France sentences Syrian leader’s uncle to four years in prison
Paris court finds Rifaat al-Assad guilty of acquiring French property using funds diverted from the Syrian state.
A Paris court has sentenced the 82-year-old uncle of Syrian President Bashar al-Assad to four years in prison and ordered the confiscation of all his property in France as well as one of his London properties.
Wednesday’s ruling came in a trial that found Rifaat al-Assad guilty of acquiring millions of euros worth of French property using funds diverted from the Syrian state.
According to the ruling, the younger brother of late Syrian President Hafez al-Assad – father of the incumbent president – committed the crimes, including aggravated tax fraud and misappropriation of Syrian funds, between 1984 and 2016. He denies the charges.
Rifaat al-Assad’s trial opened on December 9 last year. He has been under investigation in France since 2014.
This came the year after anti-corruption group Sherpa filed a suit accusing Assad of using ill-gotten gains from corruption in Syria to build a real estate fortune in the country.
Rifaat al-Assad’s real estate holdings were valued at 90 million euros ($99.5m).
Formerly Syria’s vice president, al-Assad left his home country in 1984 after mounting a failed coup against his brother Hafez, who led Syria from 1971 to 2000.
He was dubbed the “Butcher of Hama” for allegedly commanding troops who put down an uprising in central Syria in 1982.
Currently, he describes himself as an opponent of his nephew’s regime.
Lavish lifestyle
After he arrived in Europe, Rifaat al-Assad’s lavish lifestyle, four wives, and 16 children soon raised eyebrows.

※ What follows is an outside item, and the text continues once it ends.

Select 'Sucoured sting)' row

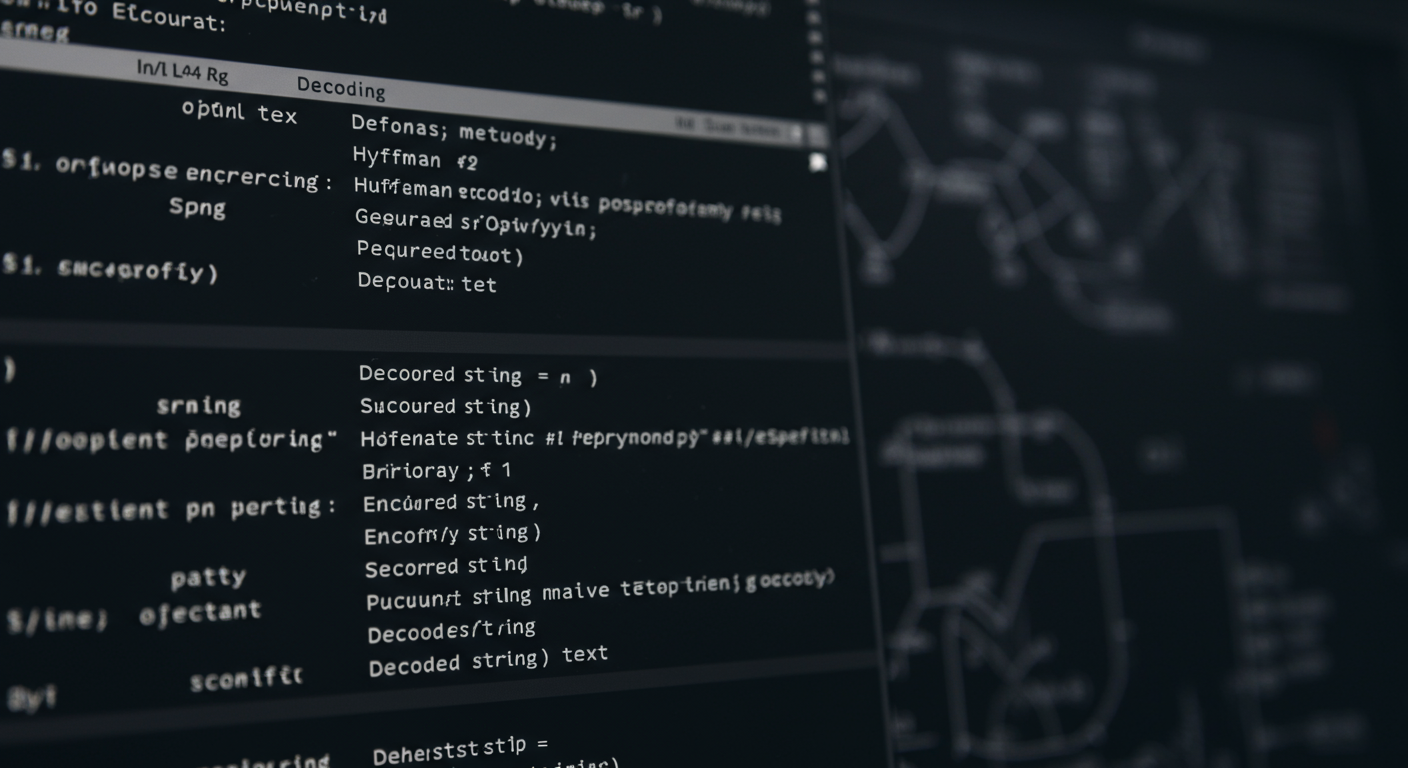(x=445, y=406)

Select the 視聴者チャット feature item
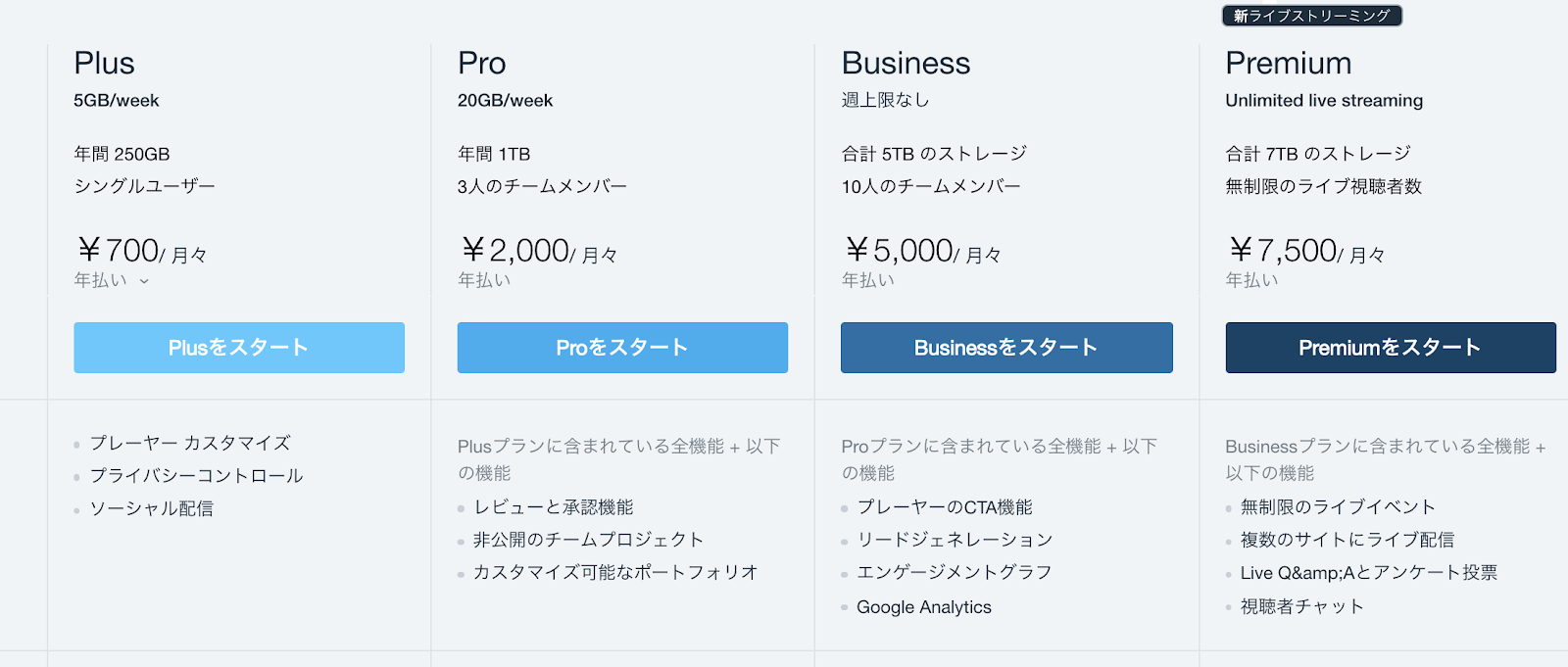coord(1301,607)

His reported French fortune includes two Paris townhouses, one measuring 3,000 square metres (32,000 square feet), as well as a stud farm, a chateau and 7,300 square metres (78,500 square feet) of office space in Lyon.
He and his family also built up a huge portfolio of 507 properties in Spain, valued at about 695 million euros ($782m), Spanish legal documents show. All his properties in that country were seized by the authorities in 2017.
Al-Assad, awarded France’s Legion of Honour in 1986 for “services rendered”, insists his lifestyle was made possible by gifts from the Saudi royal family amounting to more than $1m per month.
But while his lawyers claimed to document gifts of almost $25m between 1984 and 2010, French investigators registered transfers from Saudi Arabia totalling only $10m.